GIVEN RECORDS
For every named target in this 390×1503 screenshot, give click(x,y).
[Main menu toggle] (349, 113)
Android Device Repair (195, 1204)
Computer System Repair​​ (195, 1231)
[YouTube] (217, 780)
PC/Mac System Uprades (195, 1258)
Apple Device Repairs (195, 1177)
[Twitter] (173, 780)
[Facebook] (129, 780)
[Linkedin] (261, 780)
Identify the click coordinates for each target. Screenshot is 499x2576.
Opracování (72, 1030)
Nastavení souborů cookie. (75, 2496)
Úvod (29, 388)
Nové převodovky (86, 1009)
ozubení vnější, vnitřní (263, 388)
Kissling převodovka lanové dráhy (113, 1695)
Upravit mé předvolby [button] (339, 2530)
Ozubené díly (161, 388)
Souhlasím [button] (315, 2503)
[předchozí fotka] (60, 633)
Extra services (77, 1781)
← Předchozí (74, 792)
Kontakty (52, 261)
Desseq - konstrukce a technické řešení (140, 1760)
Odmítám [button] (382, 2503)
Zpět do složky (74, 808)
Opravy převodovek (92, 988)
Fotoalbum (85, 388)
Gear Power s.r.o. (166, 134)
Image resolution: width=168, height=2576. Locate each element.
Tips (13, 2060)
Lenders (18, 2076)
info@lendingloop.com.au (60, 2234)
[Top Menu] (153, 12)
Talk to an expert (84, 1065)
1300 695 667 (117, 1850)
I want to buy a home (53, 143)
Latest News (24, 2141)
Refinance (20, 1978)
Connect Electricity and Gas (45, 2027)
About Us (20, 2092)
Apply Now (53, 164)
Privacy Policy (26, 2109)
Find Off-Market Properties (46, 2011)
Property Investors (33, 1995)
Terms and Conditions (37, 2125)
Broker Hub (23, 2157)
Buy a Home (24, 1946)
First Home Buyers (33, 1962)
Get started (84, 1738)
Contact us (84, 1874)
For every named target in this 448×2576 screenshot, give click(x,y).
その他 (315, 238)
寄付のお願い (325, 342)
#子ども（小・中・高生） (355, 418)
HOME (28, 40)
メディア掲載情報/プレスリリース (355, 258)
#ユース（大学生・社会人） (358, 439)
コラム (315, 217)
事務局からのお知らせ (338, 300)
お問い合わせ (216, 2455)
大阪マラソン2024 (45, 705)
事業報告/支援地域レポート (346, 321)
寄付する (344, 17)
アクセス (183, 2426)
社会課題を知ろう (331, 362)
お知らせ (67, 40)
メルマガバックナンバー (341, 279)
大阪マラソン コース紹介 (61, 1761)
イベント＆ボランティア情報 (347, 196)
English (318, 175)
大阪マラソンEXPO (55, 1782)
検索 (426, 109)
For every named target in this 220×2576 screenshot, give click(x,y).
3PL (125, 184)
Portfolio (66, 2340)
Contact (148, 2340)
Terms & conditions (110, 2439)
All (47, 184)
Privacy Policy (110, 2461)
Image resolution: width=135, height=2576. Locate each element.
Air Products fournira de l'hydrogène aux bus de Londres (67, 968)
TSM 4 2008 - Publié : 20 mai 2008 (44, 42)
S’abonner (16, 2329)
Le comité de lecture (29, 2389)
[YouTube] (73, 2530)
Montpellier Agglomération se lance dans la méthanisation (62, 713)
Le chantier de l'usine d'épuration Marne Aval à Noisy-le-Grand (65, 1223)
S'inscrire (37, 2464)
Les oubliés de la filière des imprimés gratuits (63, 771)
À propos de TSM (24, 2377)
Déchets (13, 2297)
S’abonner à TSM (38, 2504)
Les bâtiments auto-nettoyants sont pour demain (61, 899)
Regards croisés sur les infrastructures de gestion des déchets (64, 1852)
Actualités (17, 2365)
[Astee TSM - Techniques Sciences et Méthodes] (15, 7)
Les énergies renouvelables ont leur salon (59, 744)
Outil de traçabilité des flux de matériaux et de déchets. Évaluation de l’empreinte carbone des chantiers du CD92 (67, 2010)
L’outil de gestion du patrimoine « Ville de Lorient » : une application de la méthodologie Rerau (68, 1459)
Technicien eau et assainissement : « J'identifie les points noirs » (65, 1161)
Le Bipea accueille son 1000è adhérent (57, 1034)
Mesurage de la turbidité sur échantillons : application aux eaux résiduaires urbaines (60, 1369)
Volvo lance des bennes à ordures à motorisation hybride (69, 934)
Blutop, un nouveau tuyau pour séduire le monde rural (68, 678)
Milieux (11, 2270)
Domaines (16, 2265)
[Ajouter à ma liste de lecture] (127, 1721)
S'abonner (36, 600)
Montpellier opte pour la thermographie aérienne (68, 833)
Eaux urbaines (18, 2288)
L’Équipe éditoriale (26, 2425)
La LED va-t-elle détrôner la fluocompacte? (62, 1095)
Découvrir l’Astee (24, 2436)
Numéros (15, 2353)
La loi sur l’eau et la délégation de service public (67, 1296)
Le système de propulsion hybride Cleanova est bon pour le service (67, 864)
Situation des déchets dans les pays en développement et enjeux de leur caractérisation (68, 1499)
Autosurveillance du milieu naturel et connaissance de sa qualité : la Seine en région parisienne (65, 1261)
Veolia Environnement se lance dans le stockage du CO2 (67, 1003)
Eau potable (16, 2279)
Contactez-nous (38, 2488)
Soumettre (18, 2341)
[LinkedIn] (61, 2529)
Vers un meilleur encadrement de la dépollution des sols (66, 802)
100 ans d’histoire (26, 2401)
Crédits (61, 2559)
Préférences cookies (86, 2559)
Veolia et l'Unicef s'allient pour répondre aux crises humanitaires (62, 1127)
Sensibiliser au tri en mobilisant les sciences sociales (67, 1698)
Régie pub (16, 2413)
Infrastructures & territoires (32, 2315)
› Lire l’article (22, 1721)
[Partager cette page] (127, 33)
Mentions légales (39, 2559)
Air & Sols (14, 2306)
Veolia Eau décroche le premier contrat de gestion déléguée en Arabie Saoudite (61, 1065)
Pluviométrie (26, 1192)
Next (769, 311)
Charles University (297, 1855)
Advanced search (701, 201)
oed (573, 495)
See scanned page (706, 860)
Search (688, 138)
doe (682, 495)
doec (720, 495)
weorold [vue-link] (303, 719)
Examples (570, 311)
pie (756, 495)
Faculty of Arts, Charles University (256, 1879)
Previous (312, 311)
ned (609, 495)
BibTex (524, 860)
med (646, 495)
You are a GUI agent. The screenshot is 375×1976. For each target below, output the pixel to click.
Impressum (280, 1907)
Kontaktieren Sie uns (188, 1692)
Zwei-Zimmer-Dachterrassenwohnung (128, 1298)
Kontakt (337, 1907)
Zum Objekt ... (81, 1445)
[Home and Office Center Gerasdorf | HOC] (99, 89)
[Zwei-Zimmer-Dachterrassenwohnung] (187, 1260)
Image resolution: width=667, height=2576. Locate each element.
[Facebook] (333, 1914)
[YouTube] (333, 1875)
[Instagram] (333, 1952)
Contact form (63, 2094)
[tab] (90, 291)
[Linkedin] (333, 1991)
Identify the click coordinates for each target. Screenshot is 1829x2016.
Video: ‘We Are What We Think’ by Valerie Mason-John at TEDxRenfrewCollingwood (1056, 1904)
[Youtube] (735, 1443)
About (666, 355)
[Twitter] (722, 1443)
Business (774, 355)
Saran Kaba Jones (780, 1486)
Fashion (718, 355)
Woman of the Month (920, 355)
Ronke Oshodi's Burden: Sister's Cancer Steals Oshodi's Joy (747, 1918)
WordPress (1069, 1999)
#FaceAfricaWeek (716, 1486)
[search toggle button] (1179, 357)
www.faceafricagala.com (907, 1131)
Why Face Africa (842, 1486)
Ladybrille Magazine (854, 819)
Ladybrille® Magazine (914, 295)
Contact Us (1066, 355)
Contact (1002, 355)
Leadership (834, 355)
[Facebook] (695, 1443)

THE PROBLEM
Give the count of lines in the data shown above that contain "each", and nothing else.

ANSWER TO THIS TASK
6